* **INFORMATION SHOWN**
──────────

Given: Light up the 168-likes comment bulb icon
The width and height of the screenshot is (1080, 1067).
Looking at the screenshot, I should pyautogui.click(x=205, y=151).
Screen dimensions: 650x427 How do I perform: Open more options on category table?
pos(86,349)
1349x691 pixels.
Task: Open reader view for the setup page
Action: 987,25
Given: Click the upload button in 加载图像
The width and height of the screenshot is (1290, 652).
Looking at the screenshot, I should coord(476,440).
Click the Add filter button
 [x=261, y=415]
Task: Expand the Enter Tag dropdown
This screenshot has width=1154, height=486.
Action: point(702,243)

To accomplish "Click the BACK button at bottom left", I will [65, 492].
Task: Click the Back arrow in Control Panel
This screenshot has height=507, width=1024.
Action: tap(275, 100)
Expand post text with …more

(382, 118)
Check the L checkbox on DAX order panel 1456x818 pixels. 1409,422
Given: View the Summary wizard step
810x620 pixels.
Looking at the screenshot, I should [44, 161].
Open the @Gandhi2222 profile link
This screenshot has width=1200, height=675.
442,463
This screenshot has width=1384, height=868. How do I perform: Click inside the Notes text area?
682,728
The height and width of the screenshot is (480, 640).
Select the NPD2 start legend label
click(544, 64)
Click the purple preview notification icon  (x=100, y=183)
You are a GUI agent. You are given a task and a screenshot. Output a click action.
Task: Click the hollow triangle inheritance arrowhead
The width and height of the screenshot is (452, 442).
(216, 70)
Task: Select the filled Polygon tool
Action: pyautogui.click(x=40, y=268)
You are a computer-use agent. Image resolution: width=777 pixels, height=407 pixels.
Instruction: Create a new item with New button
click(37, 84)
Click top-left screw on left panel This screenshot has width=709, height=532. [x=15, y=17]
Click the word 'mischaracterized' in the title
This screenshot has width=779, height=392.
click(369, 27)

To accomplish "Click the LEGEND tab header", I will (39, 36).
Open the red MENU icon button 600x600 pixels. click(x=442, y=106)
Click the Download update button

──────────

* **EXERCISE**
Take the records above and copy them out exactly.

* **SOLUTION TO THE PROBLEM**
Given: Light up the 168-likes comment bulb icon
The width and height of the screenshot is (1080, 1067).
Looking at the screenshot, I should pyautogui.click(x=205, y=151).
Screen dimensions: 650x427 How do I perform: Open more options on category table?
pos(86,349)
1349x691 pixels.
Task: Open reader view for the setup page
Action: 987,25
Given: Click the upload button in 加载图像
The width and height of the screenshot is (1290, 652).
Looking at the screenshot, I should coord(476,440).
Click the Add filter button
 [x=261, y=415]
Task: Expand the Enter Tag dropdown
This screenshot has width=1154, height=486.
Action: point(702,243)

To accomplish "Click the BACK button at bottom left", I will [65, 492].
Task: Click the Back arrow in Control Panel
This screenshot has height=507, width=1024.
Action: tap(275, 100)
Expand post text with …more

(382, 118)
Check the L checkbox on DAX order panel 1456x818 pixels. 1409,422
Given: View the Summary wizard step
810x620 pixels.
Looking at the screenshot, I should [44, 161].
Open the @Gandhi2222 profile link
This screenshot has width=1200, height=675.
442,463
This screenshot has width=1384, height=868. How do I perform: Click inside the Notes text area?
682,728
The height and width of the screenshot is (480, 640).
Select the NPD2 start legend label
click(544, 64)
Click the purple preview notification icon  (x=100, y=183)
You are a GUI agent. You are given a task and a screenshot. Output a click action.
Task: Click the hollow triangle inheritance arrowhead
The width and height of the screenshot is (452, 442).
(216, 70)
Task: Select the filled Polygon tool
Action: pyautogui.click(x=40, y=268)
You are a computer-use agent. Image resolution: width=777 pixels, height=407 pixels.
Instruction: Create a new item with New button
click(37, 84)
Click top-left screw on left panel This screenshot has width=709, height=532. [x=15, y=17]
Click the word 'mischaracterized' in the title
This screenshot has width=779, height=392.
click(369, 27)

To accomplish "Click the LEGEND tab header", I will (39, 36).
Open the red MENU icon button 600x600 pixels. click(x=442, y=106)
Click the Download update button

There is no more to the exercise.